Similar to most technological breakthroughs, numerous manufacturers began engineering their own early and highly proprietary versions of Command Control for model railroads. While this brought the technology to the marketplace, it introduced a new problem for users as these early approaches were incompatible with one another. We could now run trains independently on a model railroad, but couldn’t take a locomotive to a friend’s house with a different system and expect it to run.

Enter the National Model Railroad Association (NMRA) who assembled a working group to develop a common standard in model train technology. German firm Lenz Electronics gave – yes gave – their previously proprietary protocol to the NMRA to be adopted as a standard1. Suddenly, in order to obtain the NMRA imprimatur, all manufacturers had to conform to single technical standard.
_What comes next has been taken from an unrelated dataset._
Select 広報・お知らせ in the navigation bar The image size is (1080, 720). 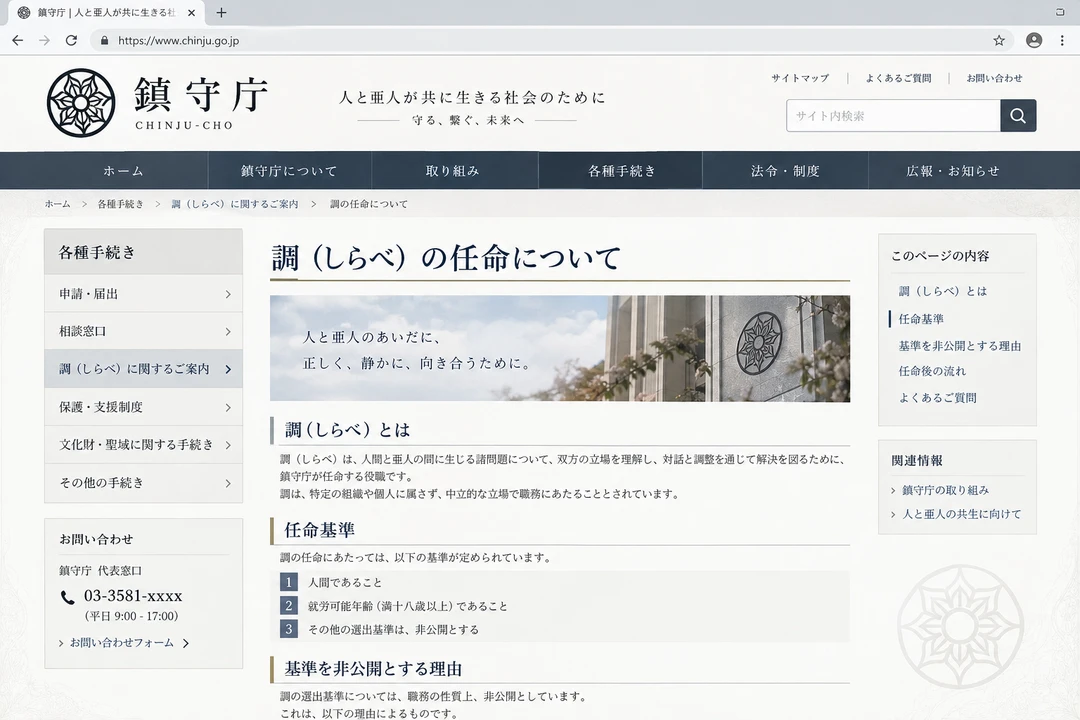(x=953, y=171)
Not only did the technology succeed but it literally exploded. It now supports amazing lighting effects, an array of advanced automation capabilities and even digital sound. Best of all, the technology is fully interoperable. Some firms chose not to adopt the common standard and eventually disappeared. But most of those who embraced the NMRA DCC standard continue to thrive today.

It was at this point in our discussion that Carlos asked, ‘Where is the NMRA for healthcare?’ Great question! Today, CMS is creating incentives for hospitals to adopt enhanced healthcare information technology (HIT), introducing new concepts and standards like ‘meaningful use.’ But what is the future for widespread interoperability in healthcare and what will that journey require?”